The tribes and environmental groups, which had prevailed in the lower federal court, obviously would have preferred that the state court not be dragged into this dispute. The Federal Circuit could easily have concluded (as one dissenting judge did) that the arcane questions certified were not relevant to the takings determination, or even that the plaintiffs, who began with the claim that they had property rights under federal reclamation law, should not be allowed to switch midstream to a claim of rights under state law.

The choice of the Oregon Supreme Court to consider the questions asked by the Federal Circuit should not be read as necessarily presaging a determination that the irrigators actually have state law property rights. The Oregon court may simply be showing a kind of professional courtesy to the federal court, which has after all requested its views. Or it may want to be sure that it, rather than the federal courts, has the last word on Oregon property law. That might well be a good thing from the environmentalist perspective, given the tendency of the Federal Circuit to favor broad interpretations of property rights. Indeed, preliminary indications in the ongoing state administrative adjudication of water rights in the Klamath Basin are that the United States, not the irrigators, holds the relevant state property rights.

The issue here is familiar to water lawyers. For decades, water users have tried to turn their inherently insecure rights to use water into secure, exclusive property rights like those of landowners. Courts and academics have long reminded them that water is different. Ownership simply doesn't fit the reality of water use. To control access and use, the western states "own" the water in trust for the public. Individuals such as the Klamath water users can obtain the right to use water, but never classic ownership of it.

____________

§ **Exercise aim**
Shorten the paragraph of the Klamath water excerpt that begins "The issue here is familiar" into a brief bulleted list that keeps its main facts. The rows after this point come from a separate source.

§ **Given records**
____________

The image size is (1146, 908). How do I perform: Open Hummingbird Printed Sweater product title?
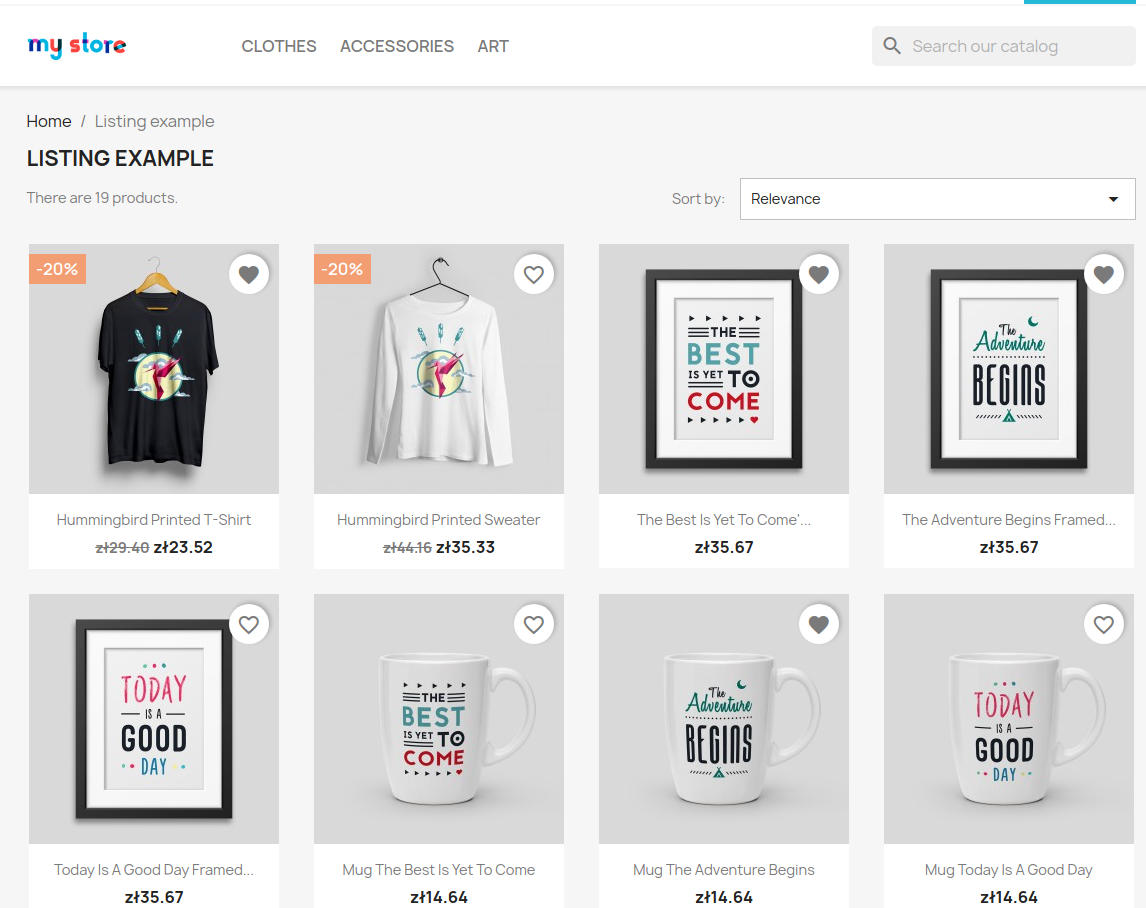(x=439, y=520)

____________

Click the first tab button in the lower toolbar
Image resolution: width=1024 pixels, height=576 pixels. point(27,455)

____________

§ **Full solution**
- The issue is familiar to water lawyers.
- For decades, water users have tried to turn their insecure rights to use water into secure, exclusive property rights like those of landowners.
- Courts and academics have long reminded them that water is different, and ownership doesn't fit the reality of water use.
- To control access and use, the western states "own" the water in trust for the public.
- Individuals such as the Klamath water users can obtain the right to use water but never classic ownership of it.